While traditional observability focuses on CPUs, packets, logs, and application performance, Cisco’s acquisition of Galileo extends the story into agent behavior. That includes detecting drift, hallucinations, misalignment with user intent, and abnormal consumption patterns.


This observability hopes to be the cure for the “tokenomics” nightmare. An agent drifting from its guardrails can consume an entire year’s token budget in a single week, turning a $50 task into a $40,000 liability. Cisco provides the tooling to monitor these consumption patterns and intercept rogue agents before financial damage occurs.


The security point is broader than cost control. Token consumption is a signal. Tool calls are signals. API activity is a signal. Agent drift is a signal. Excessive data retrieval is a signal. Unusual privilege use is a signal.


In an agentic environment, the SOC will need to correlate security, identity, infrastructure, and economic signals in near real time.

In an agentic environment, the SOC will need to correlate security, identity, infrastructure, and economic signals in near real time. That is why Splunk matters to the Cisco story. Without a data layer capable of making sense of high-volume telemetry, machine-speed defense becomes more aspiration than architecture.


Operations Reimagined: Cisco Cloud Control

To bring this all together, Cisco is unifying its portfolio under Cisco Cloud Control, a management platform that provides “simplicity without losing sophistication.” For the first time — at least within Cisco, if not more broadly — networking, security, compute, observability and collaboration are managed from a single interface, representing the culmination of years of platform integration.


Key features of this unified platform include:

  • Cross-domain telemetry: Correlating network configuration issues with security events automatically.

  • Trusted agents: Built-in Cisco agents to assist with troubleshooting and core-to-edge fabric configuration.

  • Open marketplace: Cisco has launched with 52 partners building integrated applications, positioning Cloud Control as an ecosystem rather than a walled garden.


This matters because agentic AI will increase operational complexity faster than most teams can add staff. Enterprises will need centralized policy, distributed enforcement, trusted automation, and a way to see across domains without forcing every workflow into a single product silo.


Cisco Cloud Control is the operational expression of Cisco’s larger thesis: AI-era infrastructure must be managed as a system. Networking, security, compute, observability, and identity cannot remain separate operational lanes if agents are moving across all of them.


The New Cisco

Cisco is much closer to a unified platform company than it was several years ago, but the transformation is still a work in progress. The combination of Silicon One, Splunk, Duo, Isovalent, Galileo, Astrix (when and if it closes), and its broader networking and security portfolio gives Cisco a credible foundation for the AI infrastructure and security era. The question now is execution: whether Cisco can integrate these assets into an operating model that is simple enough for customers to adopt, differentiated enough to matter, and secure enough for the agentic workloads Cisco believes are coming.

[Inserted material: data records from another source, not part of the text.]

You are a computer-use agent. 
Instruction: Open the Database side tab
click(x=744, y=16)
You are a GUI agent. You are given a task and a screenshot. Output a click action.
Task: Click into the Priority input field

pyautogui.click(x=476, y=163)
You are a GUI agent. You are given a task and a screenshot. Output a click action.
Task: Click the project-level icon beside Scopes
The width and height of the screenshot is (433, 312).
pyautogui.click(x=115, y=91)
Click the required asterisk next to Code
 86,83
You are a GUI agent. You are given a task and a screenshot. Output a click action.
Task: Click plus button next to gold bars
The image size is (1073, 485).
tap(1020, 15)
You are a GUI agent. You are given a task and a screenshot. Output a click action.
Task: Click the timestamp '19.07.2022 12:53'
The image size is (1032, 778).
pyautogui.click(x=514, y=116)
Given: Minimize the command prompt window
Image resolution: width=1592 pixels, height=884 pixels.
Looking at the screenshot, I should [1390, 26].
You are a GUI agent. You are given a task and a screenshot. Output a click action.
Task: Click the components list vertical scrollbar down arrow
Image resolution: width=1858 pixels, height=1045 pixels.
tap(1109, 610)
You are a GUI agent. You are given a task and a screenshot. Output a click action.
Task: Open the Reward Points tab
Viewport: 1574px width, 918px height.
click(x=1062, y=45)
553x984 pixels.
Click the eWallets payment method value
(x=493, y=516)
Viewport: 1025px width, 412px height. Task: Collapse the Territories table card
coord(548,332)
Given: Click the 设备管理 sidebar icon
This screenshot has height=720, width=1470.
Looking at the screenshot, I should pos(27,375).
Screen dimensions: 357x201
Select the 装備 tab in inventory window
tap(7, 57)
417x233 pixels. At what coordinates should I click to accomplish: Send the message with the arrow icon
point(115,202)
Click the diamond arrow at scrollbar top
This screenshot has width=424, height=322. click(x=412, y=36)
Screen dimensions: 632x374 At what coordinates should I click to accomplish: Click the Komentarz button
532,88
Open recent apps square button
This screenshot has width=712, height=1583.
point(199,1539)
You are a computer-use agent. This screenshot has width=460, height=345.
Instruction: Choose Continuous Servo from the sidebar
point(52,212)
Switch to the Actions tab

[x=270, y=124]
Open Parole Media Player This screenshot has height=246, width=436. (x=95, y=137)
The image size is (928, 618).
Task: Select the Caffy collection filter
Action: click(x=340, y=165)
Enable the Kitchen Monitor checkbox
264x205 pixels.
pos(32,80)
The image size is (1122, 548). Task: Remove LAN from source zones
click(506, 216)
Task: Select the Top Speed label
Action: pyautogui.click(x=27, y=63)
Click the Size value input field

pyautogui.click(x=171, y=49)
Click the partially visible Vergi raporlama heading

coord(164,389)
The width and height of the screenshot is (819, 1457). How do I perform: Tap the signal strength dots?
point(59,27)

That is the bet. If agentic AI drives more traffic, more non-human identities, and increases autonomous actions, token consumption, and drives greater operational complexity, Cisco is well positioned on paper. It has the assets across the layers that matter: silicon, networking, identity, security, observability, data, and agent governance.


If Cisco can turn those assets into a coherent customer experience, the bet can be realized.